> **Task to carry out**:
Some entries follow. Reproduce exactly the lines starting at the one with "Given: Click the friends share icon" and stopping after the one with "Screen dimensions: 500x368".

> **Supplied data**:

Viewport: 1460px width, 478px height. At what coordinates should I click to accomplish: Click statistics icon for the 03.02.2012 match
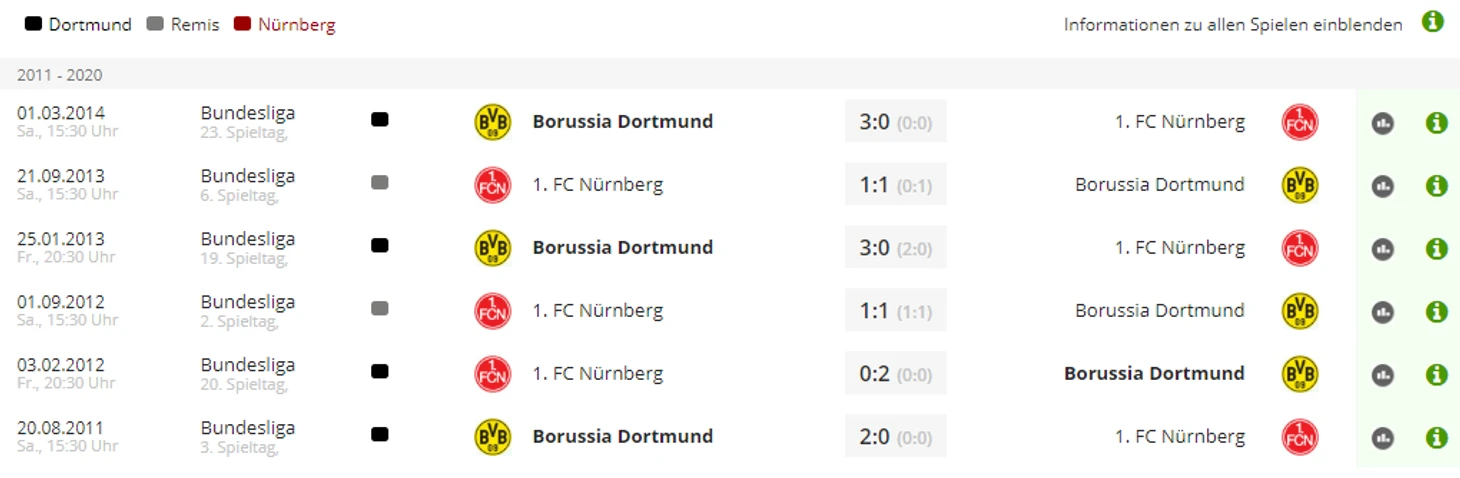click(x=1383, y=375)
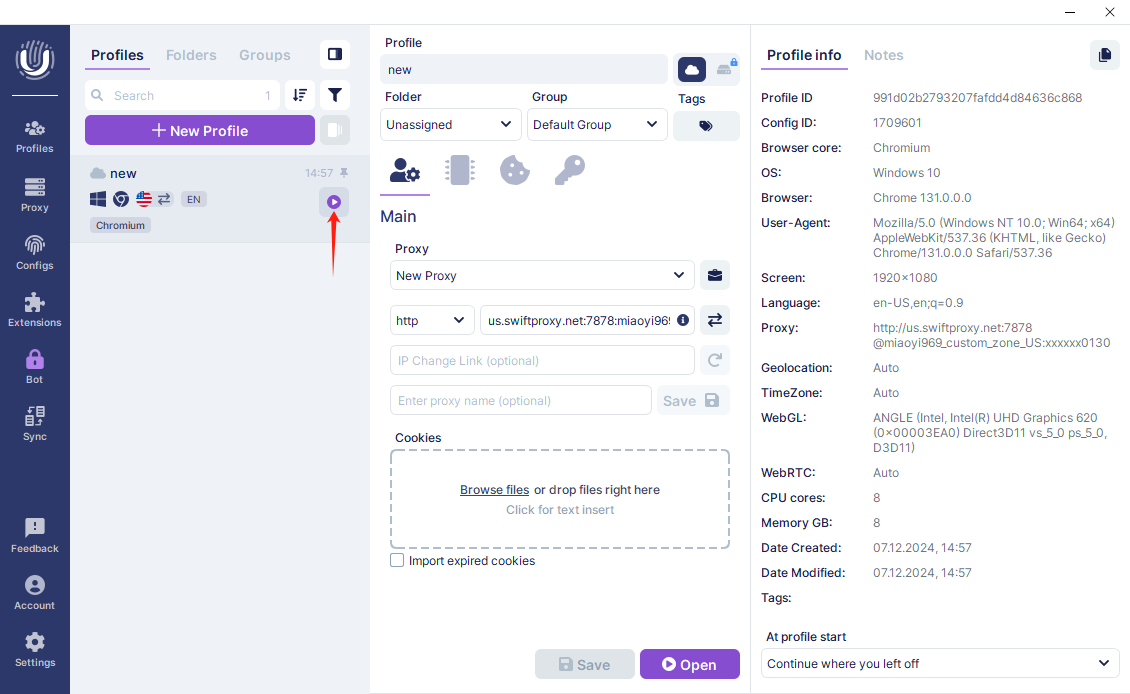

* * *

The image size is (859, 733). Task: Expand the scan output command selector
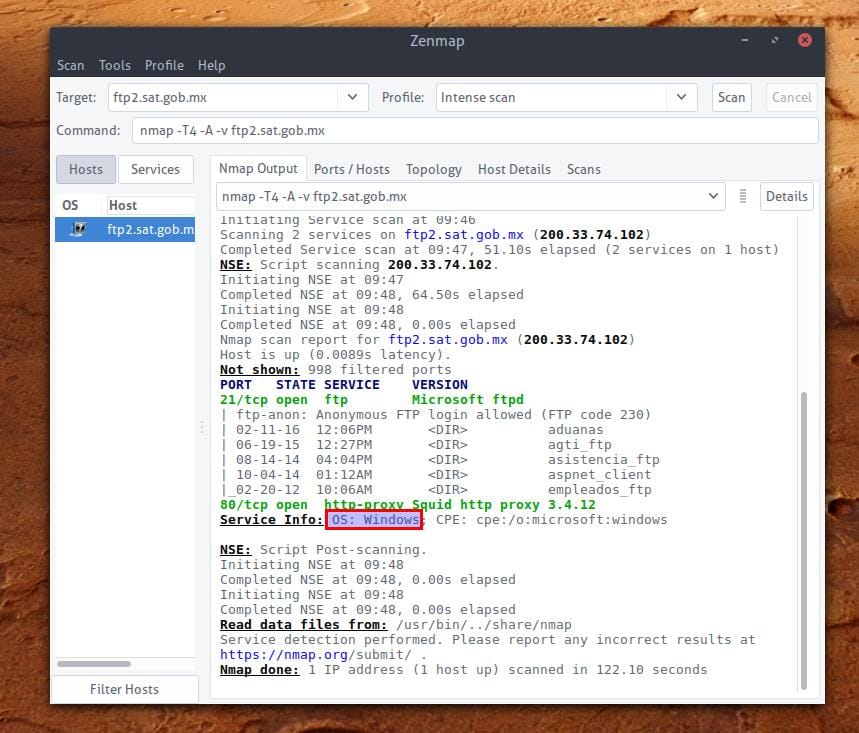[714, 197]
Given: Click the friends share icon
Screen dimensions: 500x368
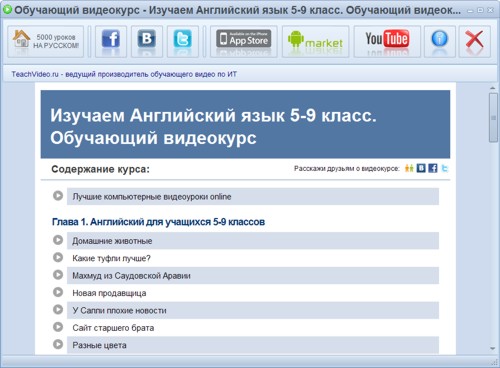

> **Task response**:
Given: Click the friends share icon
Screen dimensions: 500x368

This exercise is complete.